The fight over the deal that bought Sears Holdings Corp. out of bankruptcy shows no sign of cooling off.
Transform Holdco, the unit of Eddie Lampert’s ESL Investments Inc. that acquired the stores and assets of the bankrupt retailer for more than $5 billion in January, is suing the Sears estate for failing to deliver “hundreds of millions of dollars of assets” called for by the sales agreement.
Lampert’s Transform is accusing the Sears estate, a bankrupt shell entity that is winding down under court supervision, of multiple wrongs including breaking the agreement by holding on to the chain’s headquarters in Illinois. The estate also is intentionally delaying payments to vendors and trying to shift $166 million in accounts payable costs, according to the Transform complaint filed May 25.
Lampert (Gregory Bull/Associated Press)
“Transform believes that prompt resolution of these matters is important and necessary at this time to allow the bankruptcy court and creditors to consider the Defendants’ proposed Chapter 11 plan,’’ the complaint states.

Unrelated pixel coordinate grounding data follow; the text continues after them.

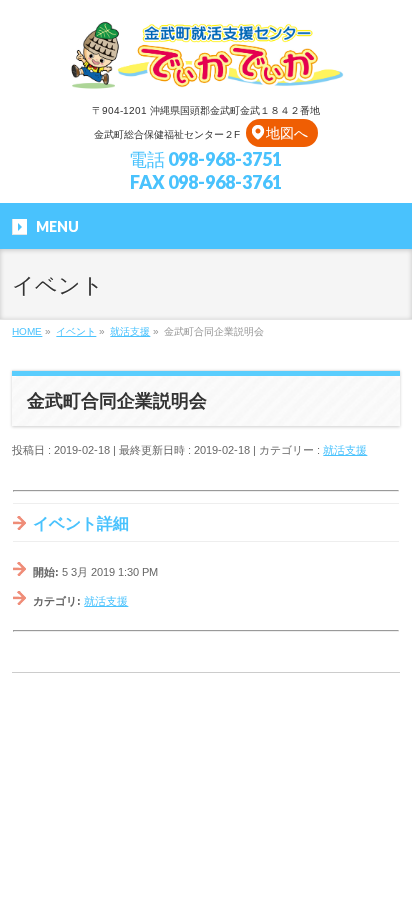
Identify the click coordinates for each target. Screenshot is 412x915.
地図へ (287, 133)
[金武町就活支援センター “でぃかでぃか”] (206, 70)
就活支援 (345, 450)
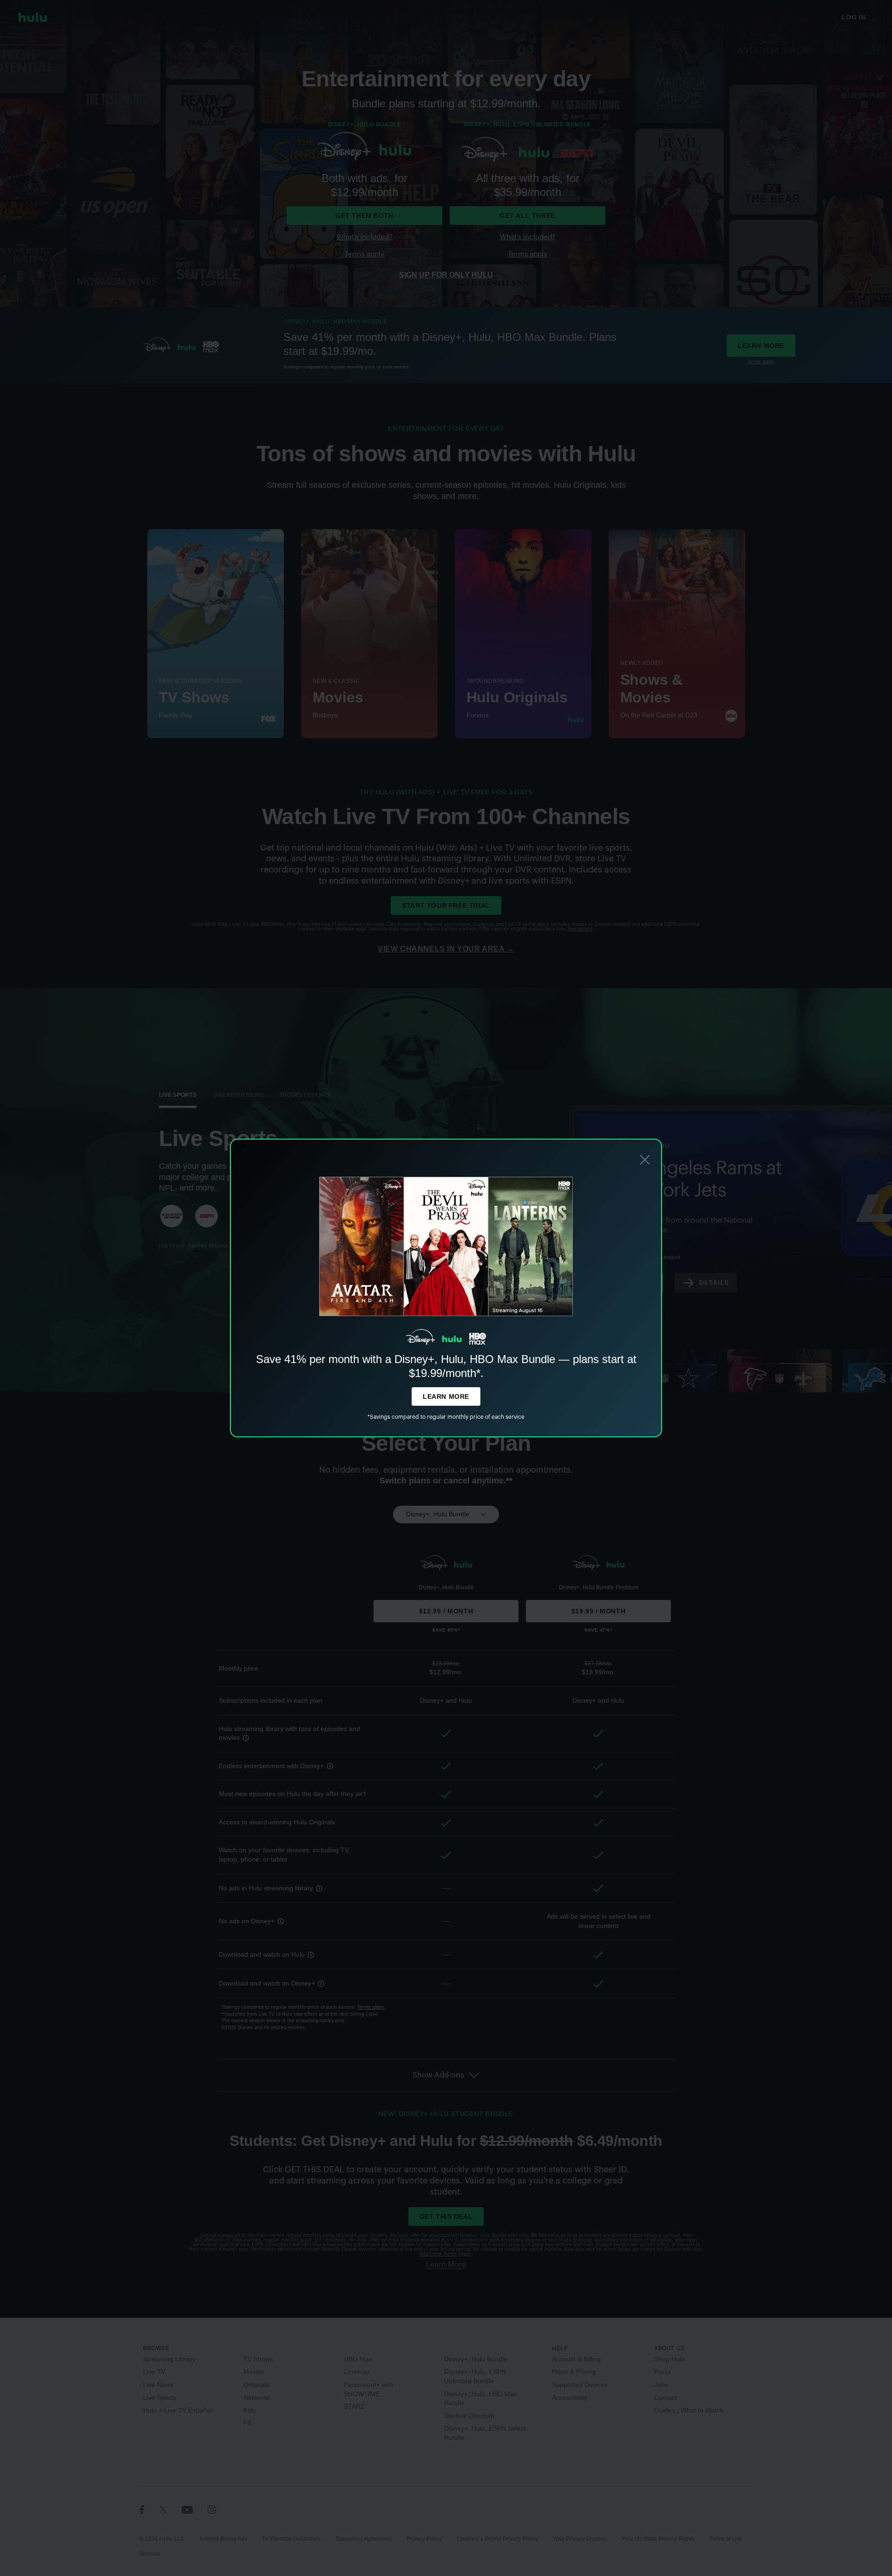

A hearing to consider the Sears estate’s bankruptcy plan is slated for May 29.
The allegations mirror those made in court filings from Transform earlier this year. The Sears estate also sued Lampert, U.S. Treasury Secretary Steven Mnuchin and others last month, claiming they wrongly transferred $2 billion of company assets beyond the reach of creditors in the years leading up to the retailer’s bankruptcy.
Transform is making a number of demands, including compensatory damages to be determined at trial but not less than $130 million, according to the filing.
A Transform representative declined to comment. Representatives for the Sears estate didn’t respond to an e-mail seeking comment.